The exemption allows withholding “[t]hose portions of any records containing information related to undercover operations or protective details that would reveal the staffing, logistics, or tactical plans of such undercover operations or protective details.” The Court of Appeals, however, pointed to language in §2.2-3705.1(1) that says the “records of the name, position, job classification, official salary, or rate of pay” must be disclosed. The word “name” was inserted in 2017, the court added, which was after §2.2-3706(B)(8) was enacted, “further supports our conclusion that names of law enforcement personnel are not exempted from production.”
The court also noted that the exemption only applies if the records are “related to” undercover operations and that the disclosure of the records “would reveal” the staffing, logistics or tactical plans of those operations.
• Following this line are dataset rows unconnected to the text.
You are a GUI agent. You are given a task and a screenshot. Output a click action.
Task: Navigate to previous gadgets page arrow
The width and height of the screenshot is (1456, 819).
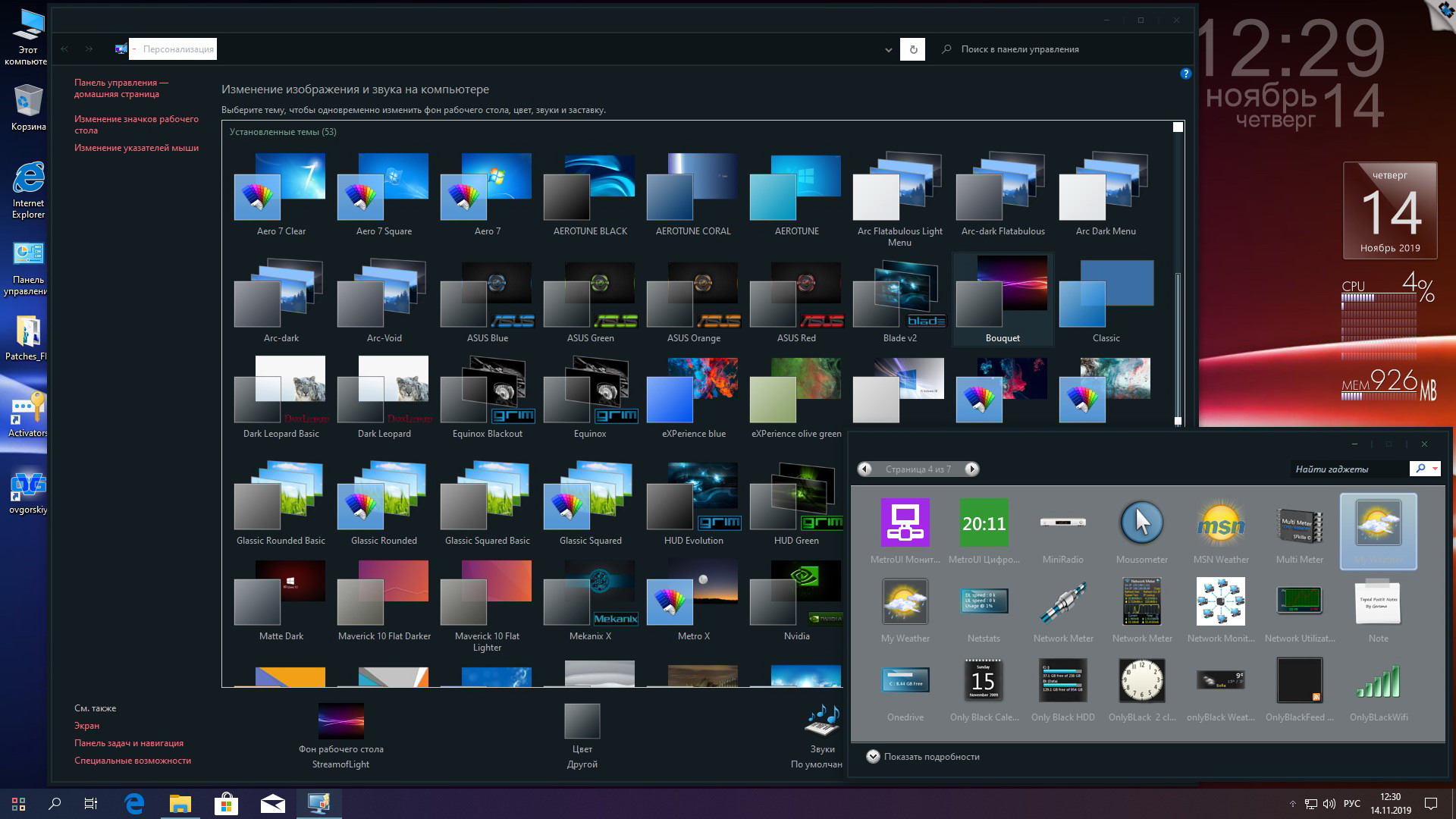[864, 469]
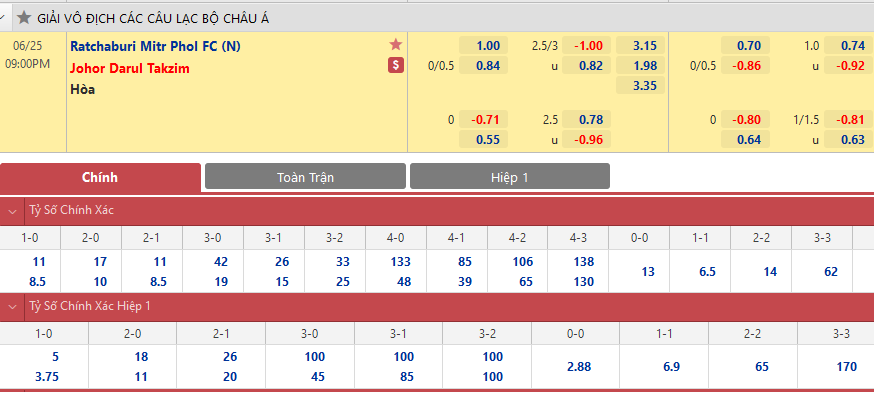874x393 pixels.
Task: Select the 1-1 full-time score odds 6.5
Action: [x=700, y=272]
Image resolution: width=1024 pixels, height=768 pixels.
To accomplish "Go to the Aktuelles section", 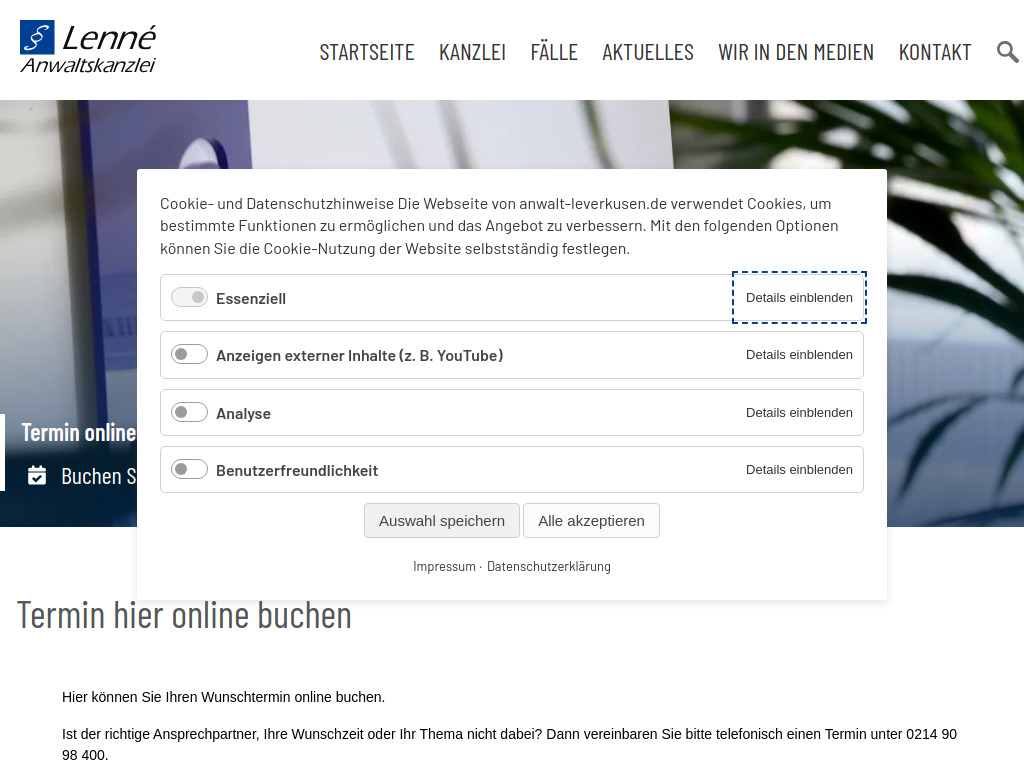I will (x=648, y=52).
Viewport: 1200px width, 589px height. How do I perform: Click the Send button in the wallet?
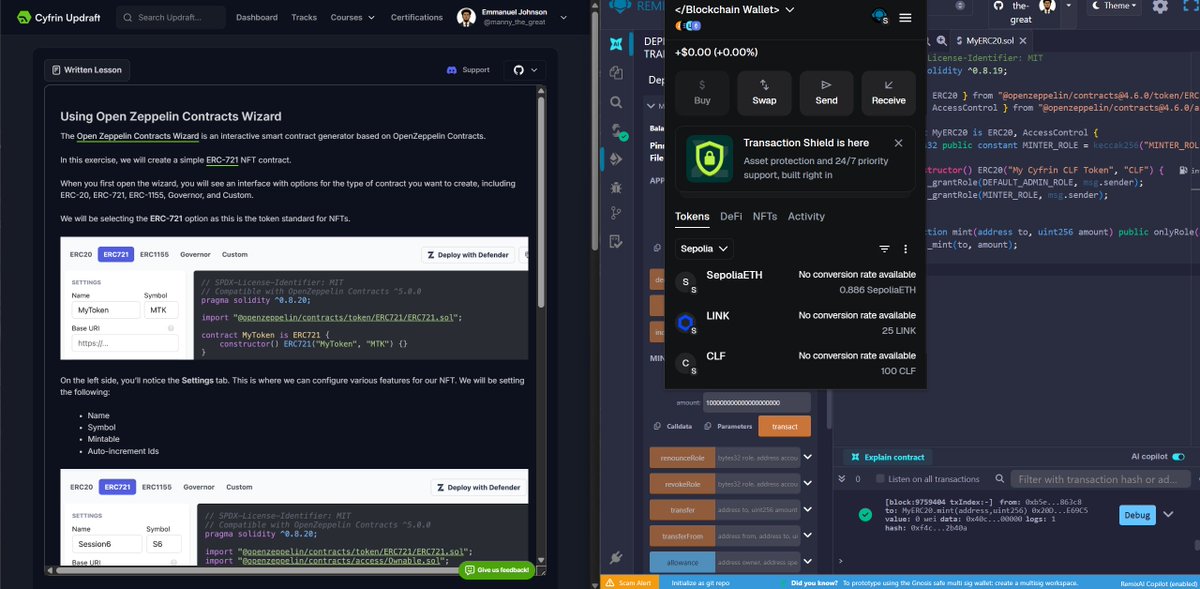826,93
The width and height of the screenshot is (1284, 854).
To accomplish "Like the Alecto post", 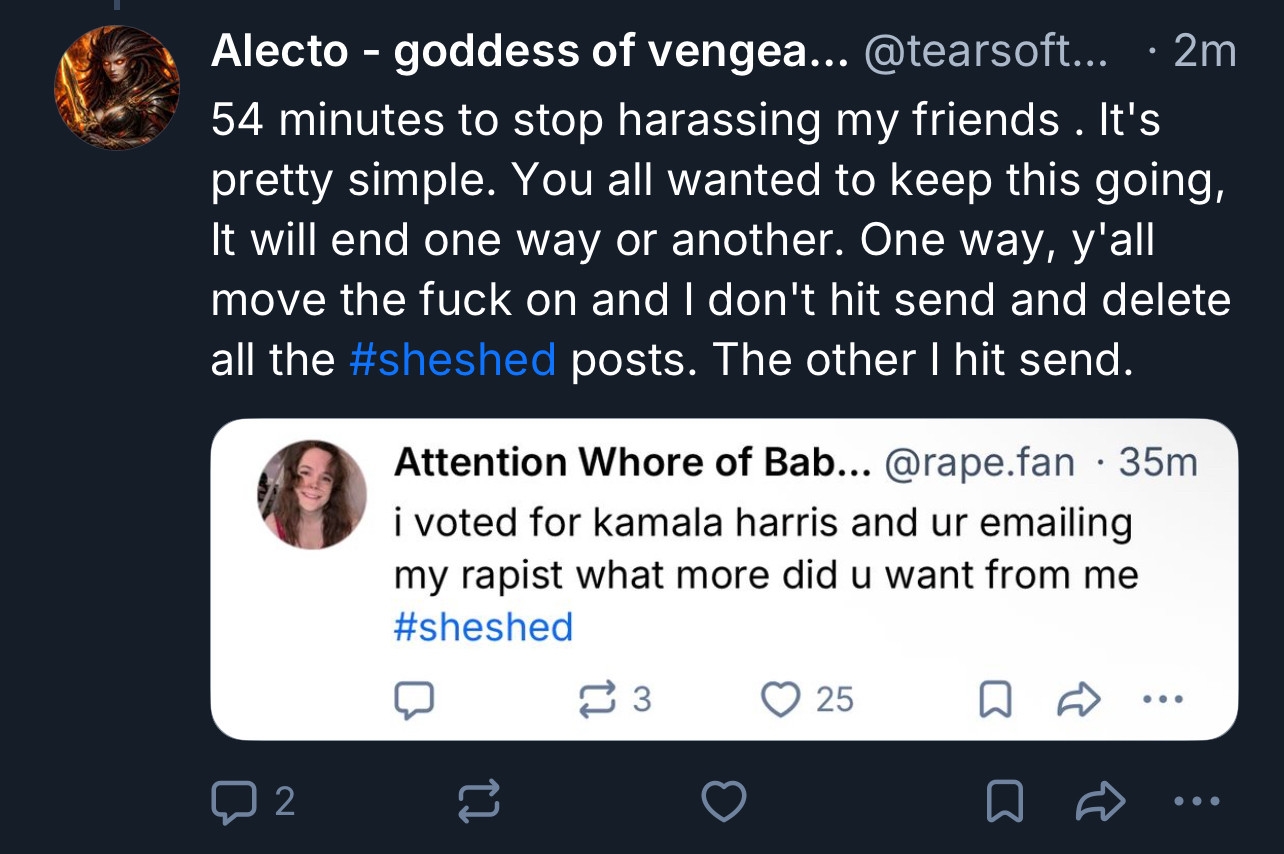I will 723,801.
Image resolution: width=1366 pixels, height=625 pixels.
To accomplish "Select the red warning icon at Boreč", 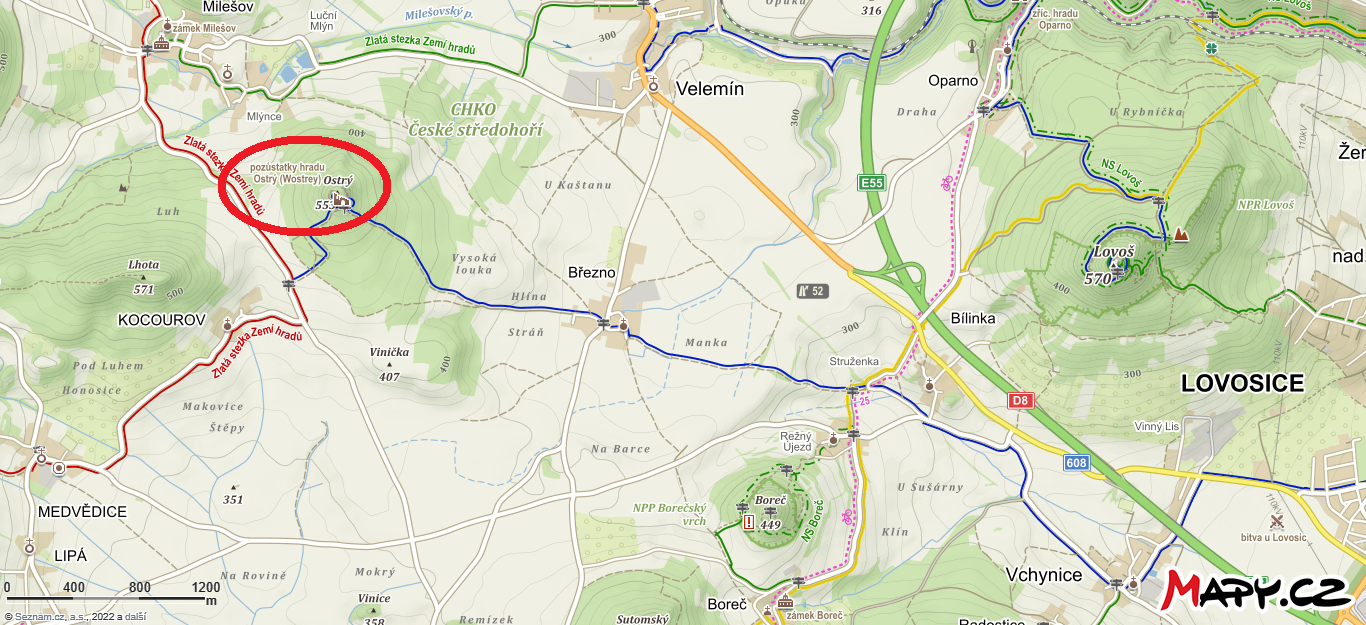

In this exemption, the court ruled, “would” is a contingency, meaning that “if the information is provided, then undercover operations are revealed.” The sheriff offered no evidence that the officers were engaged in any current undercover operations. Instead, the sheriff was engaged in hypotheticals. “The possibility of the future assignment of 220 officers to undercover duty is merely speculative,” the court wrote.
Judge Lisa Lorish wrote a brief concurrence saying the sheriff was also wrong to rely on §2.2-3706(B)(10), which specifically mentions the identity of undercover officers, because there was no evidence that any officer whose name was redacted “had worked undercover, was currently working undercover, or was slated to work undercover on a specific operation.”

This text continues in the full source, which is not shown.